Hafta sonu tüm dünya gibi biz de Türkiye olarak IŞİD’in Moskova’da yaptığı sivil katliamı ile sarsıldık. Vahşi saldırıda en az 133 kişinin katledildiği tahmin ediliyor. Dünya basınına ve sosyal medya mecralarına yansıyan görüntüler, olayın ne kadar büyük bir soğukkanlılık ve vahşilikle organize edildiğini gösteriyor.
Böyle bir terör saldırısı ve sivil katliamı karşısında, insanım diyen herkesin ilk yapması gereken bu olayı lanetlemektir. Bu noktada; Rusya’ya karşı olmanızın, Rusya’nın geçmişten bugüne birçok sivil katliamına imza atmış bir devlet olmasının, ideolojik yaklaşımınızın, dünyaya bakış açınızın bu tavrı değiştirmemesi gerekir.
Evet, Rusya saldırgan ve sömürgeci bir devlettir. Çarlık Rusya’sı döneminde de, Sovyetler Birliği -özellikle Stalin- döneminde de, şimdiki Ukrayna işgalinde de çok kötü bir insan hakları karnesine sahiptir. Kaldı ki Rusya’nın tarihi boyunca en çok katlettiği insanlar da Türk milletinin fertleridir. Bu Kafkasya’da, Kazan’da, Kırım’da, Türkistan’ında, Balkanlarda ve Doğu Anadolu’da da böyle olmuştur.
Fakat tüm bu gerçekliklere rağmen bizim tavrımız tek ve değişmezdir: Terörü kınıyoruz, Rus halkının acısını paylaşıyoruz dünyada hiçbir halk, devletinin başındakilerin işlediği günahlar dolayısıyla bu şekilde cezalandırılamaya kalkılamaz. Bunun adı vahşettir, terördür. Başka da hiçbir şey değildir. Tek hak ettiği muamele lanetlenmektir.
Türkiye’de basın da siyaset de Rusya’daki saldırı karşısında kınama ve lanetleme tavrı aldı. Fakat maalesef ortada bir çelişki, hatta bir çifte standart olduğunu da tespit etmeliyiz. Çünkü geçtiğimiz yılın 7 Ekim tarihinde çok benzer bir saldırı, yine bir konser basılarak, sivil katliamı yapılarak başka bir şeriatçı terör örgütü olan Hamas tarafından İsrail halkına karşı gerçekleştirilmişti.

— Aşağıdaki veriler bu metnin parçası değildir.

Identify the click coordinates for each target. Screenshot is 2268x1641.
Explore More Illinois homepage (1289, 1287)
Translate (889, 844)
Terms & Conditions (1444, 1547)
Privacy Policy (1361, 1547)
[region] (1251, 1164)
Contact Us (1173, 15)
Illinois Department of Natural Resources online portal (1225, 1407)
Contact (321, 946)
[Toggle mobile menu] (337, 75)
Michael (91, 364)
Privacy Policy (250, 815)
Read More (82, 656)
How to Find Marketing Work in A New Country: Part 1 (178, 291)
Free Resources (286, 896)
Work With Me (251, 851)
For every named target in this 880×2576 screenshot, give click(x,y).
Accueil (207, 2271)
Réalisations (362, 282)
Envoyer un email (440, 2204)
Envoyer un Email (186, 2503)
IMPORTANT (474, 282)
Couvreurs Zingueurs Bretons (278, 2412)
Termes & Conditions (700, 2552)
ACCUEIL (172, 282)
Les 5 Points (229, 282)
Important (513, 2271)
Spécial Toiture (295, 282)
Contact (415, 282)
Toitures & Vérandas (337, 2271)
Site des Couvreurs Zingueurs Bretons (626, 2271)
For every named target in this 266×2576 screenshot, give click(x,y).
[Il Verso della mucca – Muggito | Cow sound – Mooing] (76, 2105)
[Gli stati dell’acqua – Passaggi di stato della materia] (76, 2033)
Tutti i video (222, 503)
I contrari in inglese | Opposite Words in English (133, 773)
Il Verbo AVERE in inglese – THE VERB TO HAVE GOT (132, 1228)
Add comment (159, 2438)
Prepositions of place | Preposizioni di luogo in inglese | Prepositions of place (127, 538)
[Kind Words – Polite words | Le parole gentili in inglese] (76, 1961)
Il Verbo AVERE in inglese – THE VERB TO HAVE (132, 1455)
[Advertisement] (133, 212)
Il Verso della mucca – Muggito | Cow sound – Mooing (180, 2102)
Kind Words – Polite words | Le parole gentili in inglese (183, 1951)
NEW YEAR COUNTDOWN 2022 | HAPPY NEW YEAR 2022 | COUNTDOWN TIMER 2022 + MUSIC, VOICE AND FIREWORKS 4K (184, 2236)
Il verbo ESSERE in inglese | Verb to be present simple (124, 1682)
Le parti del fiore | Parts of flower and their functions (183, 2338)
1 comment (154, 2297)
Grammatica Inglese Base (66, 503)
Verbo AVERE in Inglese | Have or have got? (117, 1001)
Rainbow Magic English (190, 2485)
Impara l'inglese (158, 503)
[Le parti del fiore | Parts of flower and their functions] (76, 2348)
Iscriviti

Biz Türk Solu olarak o dönemde de şimdi Rusya’ya karşı tavrımızda olduğu gibi İsrail’in sivil katliamcılığına, devlet terörizmine bakmadan İsrailli sivillere yapılan bu katliamı vahşi terör saldırısını şiddetle kınamıştık. Ancak sadece İslamcılar değil, basınımızın ve siyasetimizin laik, sosyalist, sol kanadı da dahil olmak üzere geniş bir yelpazesi, Hamas’ın eyleminin açık bir sivil katliamı, vahşi bir terörizm olduğunu görmezden gelmeyi seçmişti. Hatta son derece bilinçli bir şekilde bunun üstünü örtüp Hamas’ı kahraman ve özgürlük savaşçısı ilan etmişlerdi.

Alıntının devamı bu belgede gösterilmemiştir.